WHPT
- Sarasota, Florida; United States;
- Broadcast area: Tampa Bay area
- Frequency: 102.5 MHz (HD Radio)
- Branding: 102.5 The Bone

Programming
- Format: Hot talk
- Subchannels: HD2: Simulcast of WXGL
- Affiliations: Tampa Bay Lightning; South Florida Bulls football;

Ownership
- Owner: Cox Media Group; (Cox Radio, LLC);
- Sister stations: WDUV; WTBV; WWRM; WXGL;

History
- First air date: November 15, 1960
- Former call signs: WYAK (1960–1967); WSAF-FM (1967–1973); WQSR (1973–1979); WSRZ (1979–1984); WAVE-FM (1984–1986); WHVE (1986–1991);
- Call sign meaning: "The Point" (former branding)

Technical information
- Licensing authority: FCC
- Facility ID: 51986
- Class: C
- ERP: 100,000 watts
- HAAT: 503 meters (1,650 ft)
- Transmitter coordinates: 27°24′31.2″N 82°14′59.3″W﻿ / ﻿27.408667°N 82.249806°W
- Repeater: 107.3 WXGL-HD2 (St. Petersburg)

Links
- Public license information: Public file; LMS;
- Webcast: Listen live Listen live (via Audacy)
- Website: www.theboneonline.com

= WHPT =

WHPT (102.5 FM) is a commercial radio station licensed to Sarasota, Florida, and serving the Tampa Bay area. Owned by Cox Media Group, it broadcasts a hot talk format. It is also the flagship station for Tampa Bay Lightning hockey and carries South Florida Bulls football. WHPT's studios and offices are on 4th Street North in St. Petersburg.

WHPT is a Class C station with an effective radiated power (ERP) of 100,000 watts, the maximum for most stations. The transmitter site is off 283rd Street East near Gopher Hill Road in Myakka City, an unincorporated area of southwest Manatee County. WHPT broadcasts using HD Radio technology. Its HD2 subchannel airs a simulcast of WXGL 107.3 FM.

==History==
=== WYAK - WSAF-FM ===
The station signed on the air on November 15, 1960. Its original call sign was WYAK. It was a rare stand-alone FM station in an era where most were co-owned with AM or TV stations. It was owned by the Multitone Music Corporation with studios at 1375 Fifth Street. It was powered at 2,750 watts, a fraction of its current output.
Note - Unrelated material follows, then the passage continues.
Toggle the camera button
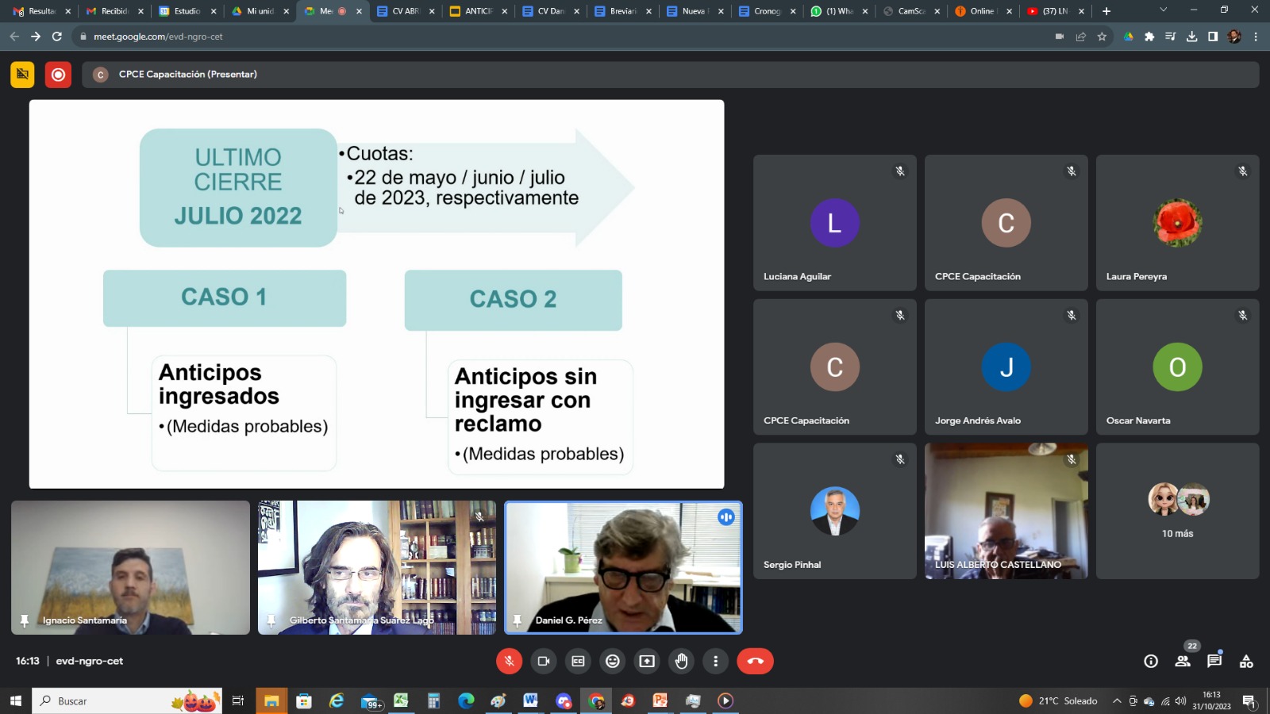This screenshot has width=1270, height=714. coord(544,661)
In 1967, the station was acquired by Stewart Broadcasting, the owners of WSAF 1220 AM (now WSRQ). The call letters were changed to WSAF-FM and the two stations began simulcasting most of their programming.

===WQSR===
In 1973, the Sarasota Radio Company purchased WSAF-FM and changed its format to beautiful music. It played quarter-hour sweeps of soft instrumentals with Broadway and Hollywood show tunes. The call sign was switched to WQSR. Those call letters reflected company president, Edward Rogers', philosophy: QSR: Quality Stereo Radio.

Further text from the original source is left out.